Interphase condensins regulate ligand-depedent enhancer activation (ChIP-seq)

An emerging theme of gene regulation is the involvement of architectural chromosomal molecules in transcription control. Condensins are critical regulators of mitotic chromosomes, but their interphase chromatin localization and functions remain poorly understood. Here we report that both the condensin I and condensin II complexes exhibit an unexpected, dramatic 17-ß-estradiol-induced preferential recruitment to oestrogen receptor a (ER-a)-bound active enhancers in interphase breast cancer cells, exhibiting non-canonical interaction with ER-a distinct from classic cofactors.
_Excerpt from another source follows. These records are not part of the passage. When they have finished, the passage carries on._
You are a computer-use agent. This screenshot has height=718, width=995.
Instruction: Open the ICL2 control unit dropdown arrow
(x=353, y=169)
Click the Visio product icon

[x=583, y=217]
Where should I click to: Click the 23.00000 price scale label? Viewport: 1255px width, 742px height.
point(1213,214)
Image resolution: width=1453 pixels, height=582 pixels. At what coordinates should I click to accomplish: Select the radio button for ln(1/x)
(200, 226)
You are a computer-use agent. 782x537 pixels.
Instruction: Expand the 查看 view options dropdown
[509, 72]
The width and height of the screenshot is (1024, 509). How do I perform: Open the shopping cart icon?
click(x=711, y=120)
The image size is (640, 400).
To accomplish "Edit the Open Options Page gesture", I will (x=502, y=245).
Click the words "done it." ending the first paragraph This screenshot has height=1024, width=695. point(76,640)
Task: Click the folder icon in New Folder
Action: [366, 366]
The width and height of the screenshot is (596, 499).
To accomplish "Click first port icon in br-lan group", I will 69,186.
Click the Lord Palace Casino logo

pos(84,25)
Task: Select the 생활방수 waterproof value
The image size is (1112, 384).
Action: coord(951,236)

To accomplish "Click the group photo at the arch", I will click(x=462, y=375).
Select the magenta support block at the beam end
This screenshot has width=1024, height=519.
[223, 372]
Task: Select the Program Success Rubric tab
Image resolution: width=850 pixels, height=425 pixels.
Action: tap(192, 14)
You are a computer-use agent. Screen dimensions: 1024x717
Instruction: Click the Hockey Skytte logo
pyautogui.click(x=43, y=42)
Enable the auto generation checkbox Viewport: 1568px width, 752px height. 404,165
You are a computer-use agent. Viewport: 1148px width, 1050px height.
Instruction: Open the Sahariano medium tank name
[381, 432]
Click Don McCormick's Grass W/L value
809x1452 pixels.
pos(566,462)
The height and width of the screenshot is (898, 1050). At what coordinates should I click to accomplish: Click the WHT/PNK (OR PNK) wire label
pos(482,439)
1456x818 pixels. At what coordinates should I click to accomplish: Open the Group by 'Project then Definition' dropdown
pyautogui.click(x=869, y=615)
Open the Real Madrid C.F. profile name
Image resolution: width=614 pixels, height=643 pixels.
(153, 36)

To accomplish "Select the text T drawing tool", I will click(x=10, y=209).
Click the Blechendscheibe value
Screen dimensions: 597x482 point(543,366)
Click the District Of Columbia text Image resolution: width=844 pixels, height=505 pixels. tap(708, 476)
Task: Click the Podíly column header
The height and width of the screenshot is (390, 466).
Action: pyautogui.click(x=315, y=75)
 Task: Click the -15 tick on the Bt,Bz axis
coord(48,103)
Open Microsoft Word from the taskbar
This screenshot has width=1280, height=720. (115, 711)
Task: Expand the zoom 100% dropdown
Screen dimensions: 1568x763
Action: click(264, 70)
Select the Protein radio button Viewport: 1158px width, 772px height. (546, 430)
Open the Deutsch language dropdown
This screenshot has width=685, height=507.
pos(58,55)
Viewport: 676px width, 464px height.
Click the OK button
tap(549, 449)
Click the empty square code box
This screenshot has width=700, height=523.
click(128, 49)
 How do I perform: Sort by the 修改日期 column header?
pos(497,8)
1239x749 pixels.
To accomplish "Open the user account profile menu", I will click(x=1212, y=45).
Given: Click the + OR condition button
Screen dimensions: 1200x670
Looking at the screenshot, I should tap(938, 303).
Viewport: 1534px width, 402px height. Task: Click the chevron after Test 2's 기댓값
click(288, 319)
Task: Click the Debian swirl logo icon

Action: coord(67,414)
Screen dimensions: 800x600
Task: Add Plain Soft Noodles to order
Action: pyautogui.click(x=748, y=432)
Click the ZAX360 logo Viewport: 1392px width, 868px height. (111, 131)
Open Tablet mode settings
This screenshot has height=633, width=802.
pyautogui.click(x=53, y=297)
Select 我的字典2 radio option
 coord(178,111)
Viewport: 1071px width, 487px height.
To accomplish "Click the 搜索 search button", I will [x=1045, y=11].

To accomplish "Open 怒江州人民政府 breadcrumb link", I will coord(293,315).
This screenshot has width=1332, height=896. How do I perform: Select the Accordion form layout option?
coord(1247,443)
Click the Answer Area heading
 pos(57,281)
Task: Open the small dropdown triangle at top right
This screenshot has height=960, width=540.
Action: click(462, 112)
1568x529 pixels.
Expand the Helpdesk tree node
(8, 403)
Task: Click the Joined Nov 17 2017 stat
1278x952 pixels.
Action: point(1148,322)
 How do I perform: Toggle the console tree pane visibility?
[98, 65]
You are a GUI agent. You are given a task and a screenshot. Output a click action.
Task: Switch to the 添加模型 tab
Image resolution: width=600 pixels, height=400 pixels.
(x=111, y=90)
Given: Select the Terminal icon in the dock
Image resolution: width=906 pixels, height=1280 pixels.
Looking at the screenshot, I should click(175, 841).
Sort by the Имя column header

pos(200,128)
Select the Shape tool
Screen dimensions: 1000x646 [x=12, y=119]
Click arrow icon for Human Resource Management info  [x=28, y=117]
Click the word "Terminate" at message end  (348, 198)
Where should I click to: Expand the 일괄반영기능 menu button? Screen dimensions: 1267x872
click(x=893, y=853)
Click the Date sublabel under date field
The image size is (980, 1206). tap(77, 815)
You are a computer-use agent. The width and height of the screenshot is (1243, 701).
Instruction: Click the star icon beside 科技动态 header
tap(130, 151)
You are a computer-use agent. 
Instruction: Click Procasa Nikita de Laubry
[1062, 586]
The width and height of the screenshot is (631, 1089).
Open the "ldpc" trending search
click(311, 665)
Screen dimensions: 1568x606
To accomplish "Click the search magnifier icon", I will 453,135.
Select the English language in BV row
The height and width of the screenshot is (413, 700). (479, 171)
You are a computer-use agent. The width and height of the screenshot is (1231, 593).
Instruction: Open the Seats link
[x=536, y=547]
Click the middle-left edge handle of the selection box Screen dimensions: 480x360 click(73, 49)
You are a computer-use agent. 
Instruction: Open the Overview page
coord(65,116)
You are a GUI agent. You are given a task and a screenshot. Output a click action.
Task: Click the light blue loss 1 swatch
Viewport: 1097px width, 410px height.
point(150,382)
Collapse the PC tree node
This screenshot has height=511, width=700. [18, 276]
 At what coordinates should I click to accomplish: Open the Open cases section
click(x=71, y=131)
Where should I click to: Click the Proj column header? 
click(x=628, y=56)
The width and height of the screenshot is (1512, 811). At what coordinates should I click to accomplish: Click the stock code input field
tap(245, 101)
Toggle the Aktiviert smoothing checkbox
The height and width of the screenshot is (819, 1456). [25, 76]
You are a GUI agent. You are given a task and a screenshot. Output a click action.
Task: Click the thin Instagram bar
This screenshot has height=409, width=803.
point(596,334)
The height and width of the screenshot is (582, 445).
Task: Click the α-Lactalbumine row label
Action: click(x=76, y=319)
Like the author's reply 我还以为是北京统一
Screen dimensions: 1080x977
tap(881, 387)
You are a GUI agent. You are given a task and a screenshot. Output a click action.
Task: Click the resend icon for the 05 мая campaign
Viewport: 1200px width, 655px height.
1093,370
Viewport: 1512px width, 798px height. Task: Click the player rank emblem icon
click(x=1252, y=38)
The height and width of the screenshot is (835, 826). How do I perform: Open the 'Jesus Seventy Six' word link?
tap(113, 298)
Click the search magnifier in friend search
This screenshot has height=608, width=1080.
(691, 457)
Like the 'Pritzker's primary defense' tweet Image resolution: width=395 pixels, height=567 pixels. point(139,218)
Condensins prove to positively regulate ligand-dependent gene and eRNA transcription by modulating a binding equilibrium of enhancer-associated coactivators/corepressors, including p300 and RIP140. This activity was achieved by the condensin-dependent recruitment of an E3 ubiquitin ligase, HECTD1, to active enhancers, where it polyubiquitinates and dismisses corepressor RIP140 to stimulate eRNA transcription. Collectively, our results reveal an important, unanticipated transcriptional role of interphase condensins in modulating enhancer activation, providing new insights into enhancer function in the regulated transcriptional programs Overall design: The ChIP-seqs in this study measure the binding landscapes of condensin subunits, master transcription regulator of estrogen signaling - ERa, histone marks including H3K27ac and transcription coactivators such as p300 in MCF7 cells. The details of each dataset was indicated in each file.